Selanjutnya, saya lewati sebuah jeda yang tidak enak dipandang antara area booth dan tempat atau lapangan yang dijadikan arena menonton. Meskipun hujan, untungnya tidak sebecek ketika saya menonton bandung berisik 2012.
Untuk pertama kalinya saya melihat Revenge the Fate. Penampilan mereka bisa dibilang cukup menawan. Sayang saya hanya mendengar kalau tidak salah hanya tiga lagu saja. Selanjutnya tidak ada yang begitu cukup menarik perhatian saya. Waktu siang hari mungkin Beside dan Straightout yang rada nyetel sama telinga.
Tiba malam hari, waktu dimana para band luar yang cukup saya kenal namanya. Dari beberapa band yang tampil, dari Mayhem, Deathstar, hingga sang dedengkot asal Polandia yaitu Vader, sangat mempesona sekali di atas panggung. Terutama Mayhem yang membuat suasana agak lumayan bikin merinding.
Sebelum Lamb of God naik ke atas panggung, ada satu band yang cukup menguras tenaga dalam melakukan Pogo, unit metalcore asal negeri Paman Sam, siapa lagi kalau bukan Unearth. Tidak dinyana, ternyata mereka mengalirkan sebuah pergerkaan yang cepat, sistematis dan begitu panas. Meski klimaks terjadi bukan diakhir, yaitu tepat ketika tembang “My Will be Done” dikumandang. Menurut saya pada waktu lagu tersebut dimainkan, merupakan salah satu moment dimana Atmosphere yang diinginkan saya dapatkan ketika nonton konser metal. Dan sekali lagi menurut saya lagu tersebut lebih cocok menjadi penutup gelar Festival ini ketimbang Black Labelnya LOG. Dan satu yang unik dari Unearth ini adalah ketika saya perhatikan ternyata drummernya menggunakan teknik traditional dalam menggunakan stik drum nya. Jarang sekali terlihat.

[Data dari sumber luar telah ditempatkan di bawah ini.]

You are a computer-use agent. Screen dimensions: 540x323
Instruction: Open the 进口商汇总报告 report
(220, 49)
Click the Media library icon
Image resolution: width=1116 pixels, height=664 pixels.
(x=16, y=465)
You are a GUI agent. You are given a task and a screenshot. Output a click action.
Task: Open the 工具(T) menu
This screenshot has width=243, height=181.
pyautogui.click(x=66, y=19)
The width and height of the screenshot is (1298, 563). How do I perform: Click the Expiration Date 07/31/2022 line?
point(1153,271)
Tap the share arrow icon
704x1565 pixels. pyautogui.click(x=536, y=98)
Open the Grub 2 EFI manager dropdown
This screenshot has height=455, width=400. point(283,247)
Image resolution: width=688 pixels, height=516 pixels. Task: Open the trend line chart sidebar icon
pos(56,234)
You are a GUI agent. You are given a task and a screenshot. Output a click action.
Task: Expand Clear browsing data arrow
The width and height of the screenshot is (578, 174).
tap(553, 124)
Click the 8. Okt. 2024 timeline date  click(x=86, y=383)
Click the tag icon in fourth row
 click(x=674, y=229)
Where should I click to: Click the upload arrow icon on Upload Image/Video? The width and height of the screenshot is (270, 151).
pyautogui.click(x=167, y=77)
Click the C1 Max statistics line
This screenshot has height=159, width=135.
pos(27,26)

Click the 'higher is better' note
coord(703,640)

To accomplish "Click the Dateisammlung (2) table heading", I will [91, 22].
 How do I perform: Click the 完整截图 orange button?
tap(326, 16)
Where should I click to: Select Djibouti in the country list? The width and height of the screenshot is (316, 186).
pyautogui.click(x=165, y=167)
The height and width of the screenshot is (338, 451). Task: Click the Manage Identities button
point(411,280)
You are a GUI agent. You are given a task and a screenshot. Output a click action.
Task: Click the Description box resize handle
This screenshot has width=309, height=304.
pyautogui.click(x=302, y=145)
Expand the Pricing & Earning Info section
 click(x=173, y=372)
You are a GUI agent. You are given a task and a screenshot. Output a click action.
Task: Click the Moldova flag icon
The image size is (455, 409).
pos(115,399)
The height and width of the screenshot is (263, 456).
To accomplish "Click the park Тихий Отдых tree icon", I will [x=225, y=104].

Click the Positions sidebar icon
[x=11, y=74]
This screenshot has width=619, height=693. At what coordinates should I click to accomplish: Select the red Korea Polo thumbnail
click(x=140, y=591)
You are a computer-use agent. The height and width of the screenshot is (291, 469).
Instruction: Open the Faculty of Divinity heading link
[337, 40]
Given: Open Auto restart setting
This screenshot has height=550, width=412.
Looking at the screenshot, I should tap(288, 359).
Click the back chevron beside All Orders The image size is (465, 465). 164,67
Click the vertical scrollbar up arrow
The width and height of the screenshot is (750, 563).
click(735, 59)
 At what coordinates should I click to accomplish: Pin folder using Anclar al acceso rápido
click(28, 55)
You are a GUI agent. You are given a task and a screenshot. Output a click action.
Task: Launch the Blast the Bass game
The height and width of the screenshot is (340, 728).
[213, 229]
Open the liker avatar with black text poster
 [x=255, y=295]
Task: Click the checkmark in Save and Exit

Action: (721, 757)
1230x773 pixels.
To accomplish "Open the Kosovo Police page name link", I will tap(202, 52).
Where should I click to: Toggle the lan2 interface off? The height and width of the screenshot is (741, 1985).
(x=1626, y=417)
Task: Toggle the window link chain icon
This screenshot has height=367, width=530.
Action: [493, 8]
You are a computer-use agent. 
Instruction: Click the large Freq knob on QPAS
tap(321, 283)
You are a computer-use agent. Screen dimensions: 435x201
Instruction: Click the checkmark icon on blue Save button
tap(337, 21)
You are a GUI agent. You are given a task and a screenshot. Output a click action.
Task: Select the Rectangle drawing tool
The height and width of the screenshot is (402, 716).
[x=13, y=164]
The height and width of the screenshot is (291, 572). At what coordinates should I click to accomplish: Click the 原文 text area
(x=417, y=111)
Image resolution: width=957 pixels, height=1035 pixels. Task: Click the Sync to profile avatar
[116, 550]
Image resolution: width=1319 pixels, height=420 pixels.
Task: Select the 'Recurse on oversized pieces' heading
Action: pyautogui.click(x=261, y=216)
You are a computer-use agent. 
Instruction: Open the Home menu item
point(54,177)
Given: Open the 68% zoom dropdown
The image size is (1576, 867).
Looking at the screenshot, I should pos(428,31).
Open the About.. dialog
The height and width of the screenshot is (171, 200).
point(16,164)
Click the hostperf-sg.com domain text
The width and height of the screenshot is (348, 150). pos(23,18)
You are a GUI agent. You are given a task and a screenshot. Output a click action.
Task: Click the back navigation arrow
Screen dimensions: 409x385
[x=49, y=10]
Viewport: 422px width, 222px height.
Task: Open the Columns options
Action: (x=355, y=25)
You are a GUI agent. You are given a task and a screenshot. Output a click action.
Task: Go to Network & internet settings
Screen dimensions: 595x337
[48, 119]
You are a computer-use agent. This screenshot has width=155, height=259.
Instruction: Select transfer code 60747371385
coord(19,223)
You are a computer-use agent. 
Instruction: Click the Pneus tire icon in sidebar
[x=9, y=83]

Well, satu dari sekian banyak band metal yang patut anda tonton sebelum anda kerja. “Lamb of God from Richmond Motherfucker Virginia”. Itulah penggalan kalimat yang mungkin selalu diucapkan Randy Blythe ketika bandnya naik panggung. Seakan menjadi trademark sendiri bagi dia. Ketika untuk kedua kalinya mereka memanaskan panggung Indonesia, kalimat tersebut tak lupa diucapkan. Seperti set list biasanya, penampilan mereka dibuka dengan titel Desolation yang kemudian sudah pasti dilanjutkan oleh Ghost Walking.
Penampilan tak henti-hentinya membuat para metalhead ber-moshing ria selama pertunjukan berlangsung. Beberapa lagu andalan mereka dari album Sacrament dan Ashes of the Wake terus menghujani telinga metalhead tanah air. Meski di seperempat akhir penampilan mereka sedikit agak aus, tetapi malam itu diakhiri dengan tembang yang sudah pasti dapat kita tebak disetiap penampilan band yang sudah menelurkan tujuh album ini. Tembang Black label seakan menjadi peluru yang menyobek gendang telinga anak-anak berjiwa muda ini.
Bisa ditebak, ataupun kita sudah pasti tahu apa yang akan Lamb of god tampilkan, tapi tidak ada yang bisa menyangkal bahwa mereka menjadi salah satu band yang dapat membagi atmosphere yang panas dalam setiap konsernya. Meski crowd berusaha untuk menambah jam kerja mereka, tapi teriakan “we want more” ibarat menanak bubur menjadi nasi.